--- Supplied material ---
►

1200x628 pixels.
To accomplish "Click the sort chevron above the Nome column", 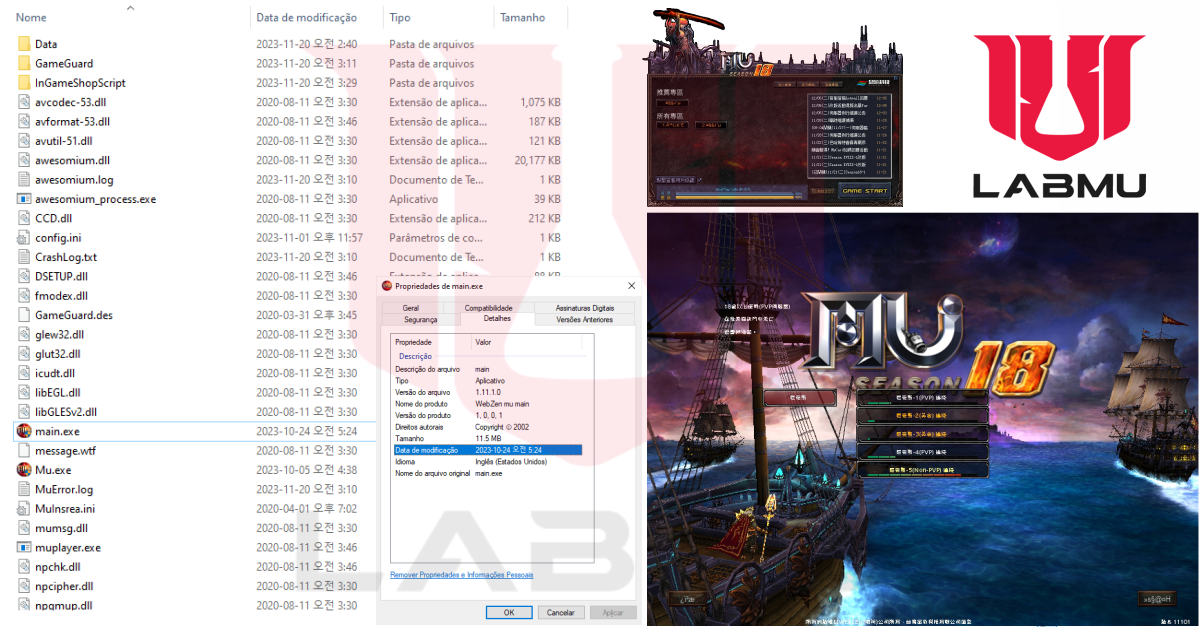I will click(130, 8).
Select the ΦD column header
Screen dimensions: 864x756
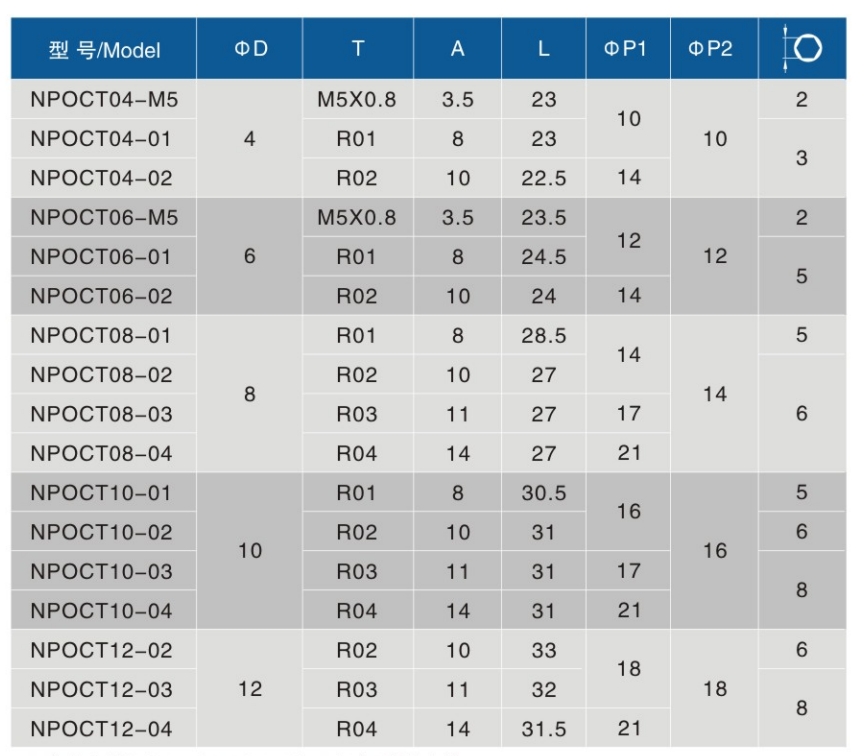(250, 49)
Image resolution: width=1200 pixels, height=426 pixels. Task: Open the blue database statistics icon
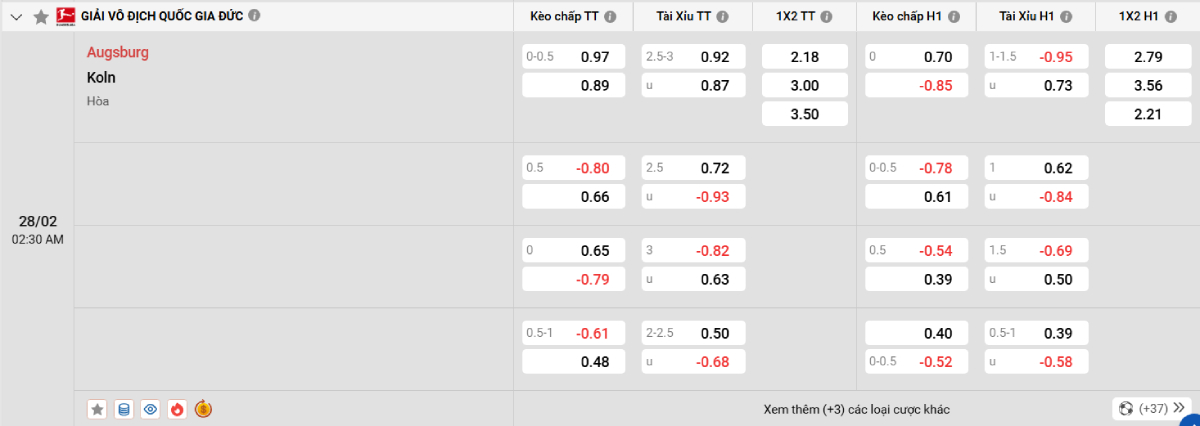point(124,409)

◄

Rescale the part of the data that opens with the line containing "Image resolution: width=1200" and closes with the end of the data. Repeat those lines in full and change only the coordinates in the answers, multiplying each by 0.4 and rounding to whole numbers with halves rounded up. Leave the pictures out.

Image resolution: width=1200 pixels, height=426 pixels. Task: Open the blue database statistics icon
point(50,164)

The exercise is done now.